Related Posts with Thumbnails

25 de fevereiro de 2011

O discurso teológico e sentimento do mundo

Se Deus existe como as coisas existem, Deus não existe

Muitos estranham o fato de que, sendo teólogo e filósofo de formação, me meta em assuntos como ecologia, política, aquecimento global e outros.

Eu sempre respondo: faço, sim, teologia pura, mas me ocupo também de outros temas exatamente porque sou teólogo. A tarefa do teólogo, já ensinava o maior deles, Tomás de Aquino, na primeira questão da Suma Teológica, é estudar Deus e sua revelação e, em seguida, todas as demais coisas "à luz de Deus"(sub ratione Dei), pois Ele é o princípio e o fim de tudo.

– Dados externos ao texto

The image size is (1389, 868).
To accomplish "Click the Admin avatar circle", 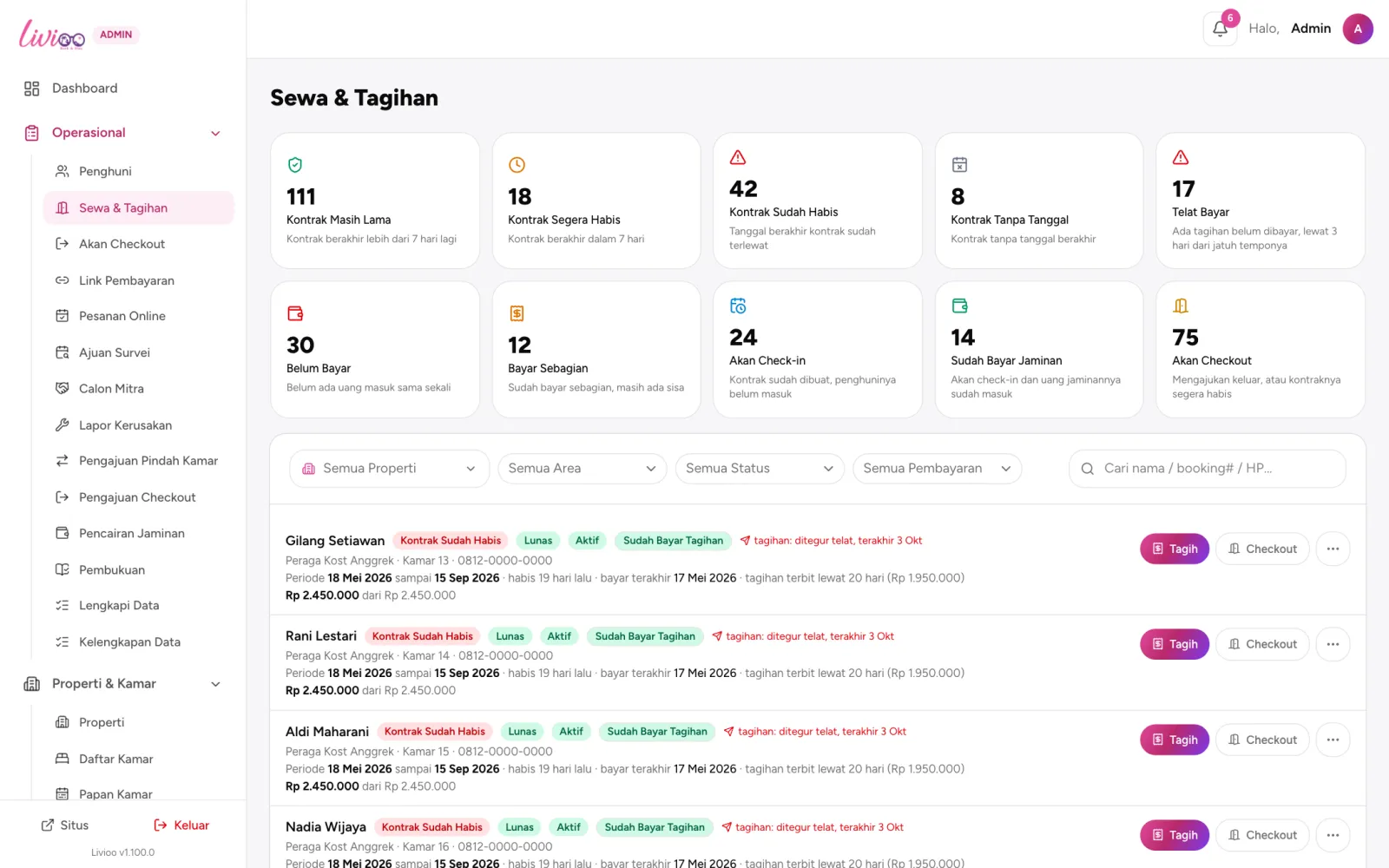I will click(x=1358, y=29).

Falar de Deus e ainda das coisas é uma tarefa quase irrealizável. Como falar de Deus se Ele não cabe em nenhum dicionário? Como refletir sobre todas as demais coisas se os saberes sobre elas são tantos que ninguém individualmente pode dominá-los? Logicamente, não se trata de falar de economia com um economista ou de política com um político.

Mas falar de tais matérias na perspectiva de Deus, o que pressupõe conhecer previamente essas realidades de forma crítica. Somente depois desse árduo labor, pode o teólogo se perguntar como elas ficam quando confrontadas com Deus? Como se encaixam numa visão mais transcendente da vida e da história?

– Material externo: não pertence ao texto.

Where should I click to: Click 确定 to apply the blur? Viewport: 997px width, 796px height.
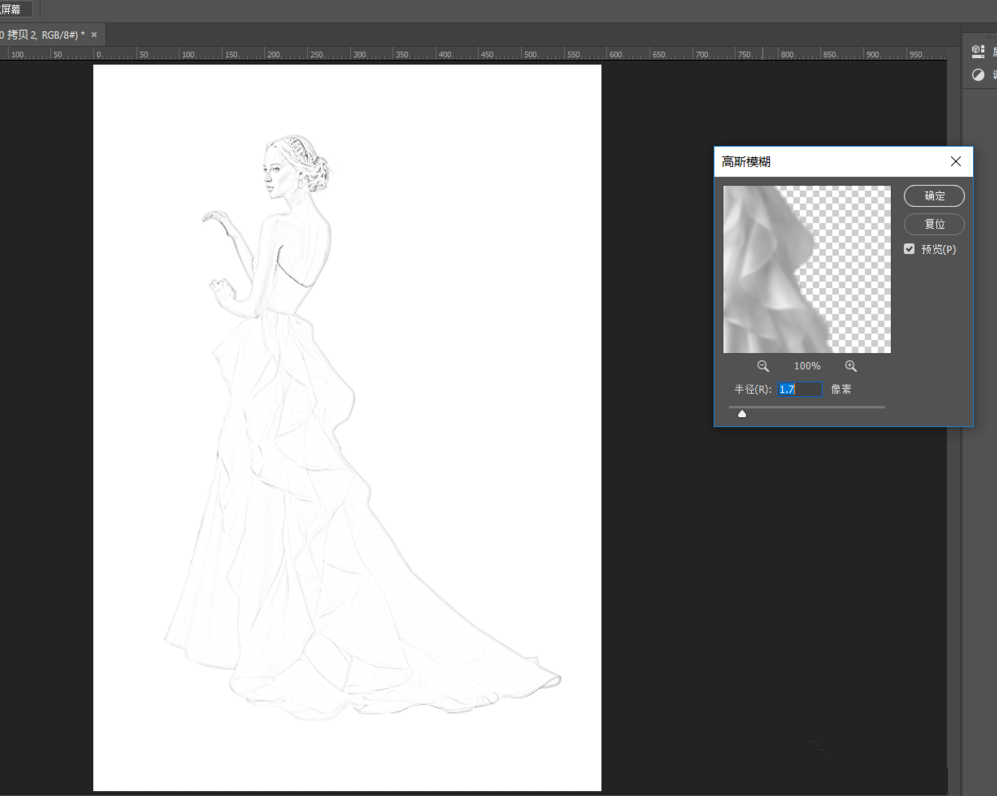tap(934, 196)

Fazer teologia não é uma tarefa como qualquer outra. É coisa seriíssima, pois se trabalha com a categoria "Deus", que não é um objeto tangível como todos os demais. Por isso, é destituída de qualquer sentido a busca da partícula "Deus" nos confins da matéria e no interior do "Campo Higgs". Isso suporia que Deus seria parte do mundo. Desse Deus eu sou ateu. Ele seria um pedaço do mundo e, não, Deus.

Faço minhas as palavras de um sutil teólogo franciscano, Duns Scotus (+1308), que escreveu: "Se Deus existe como as coisas existem, então Deus não existe". Quer dizer, Deus não é da ordem das coisas que podem ser encontradas e descritas. É a pré-condição e o suporte para que essas coisas existam. Sem Ele, as coisas teriam ficado no nada ou voltariam ao nada. Essa é a natureza de Deus: não ser coisa, mas a origem das coisas.

É muito complicado fazer teologia. Henri Lacordaire (+1861) disse com razão: "O doutor católico é um homem quase impossível: pois tem de conhecer todo o depósito da fé e os atos do papado e ainda o que são Paulo chama de os elementos do mundo’, isto é, tudo e tudo".

Lembremos o que asseverou Descartes (+1650) no "Discurso do Método", base do saber moderno: "Se eu quisesse fazer teologia, era preciso ser mais que um homem". E Erasmo de Roterdam (+1536), o sábio dos tempos da Reforma: "Existe algo de sobre-humano na profissão do teólogo". Não nos admira que Heidegger tenha dito que uma filosofia que não se confrontou com as questões da teologia não chegou plenamente ainda a si mesma. Refiro isso não como automagnificacão da teologia, mas como confissão de que a tarefa é quase impraticável.

Meu sentimento do mundo me diz que, hoje, a teologia tem que proclamar aos gritos: temos que preservar a natureza e nos harmonizar com o universo. Aí se encontra o que Ele nos quer dizer. Ele nos deu as Escrituras, cristãs e de outros povos, para que reaprendêssemos a ler o livro da natureza. Ela está sendo devastada. E, com isso, destruímos nosso acesso à revelação de Deus.

Temos, pois, que falar da natureza e do mundo à luz de Deus e da razão. Sem a natureza e o mundo preservados, os livros sagrados perderiam seu significado, que é nos reensinar a ler a natureza e o mundo. O discurso teológico tem, pois, o seu lugar junto com os demais discursos.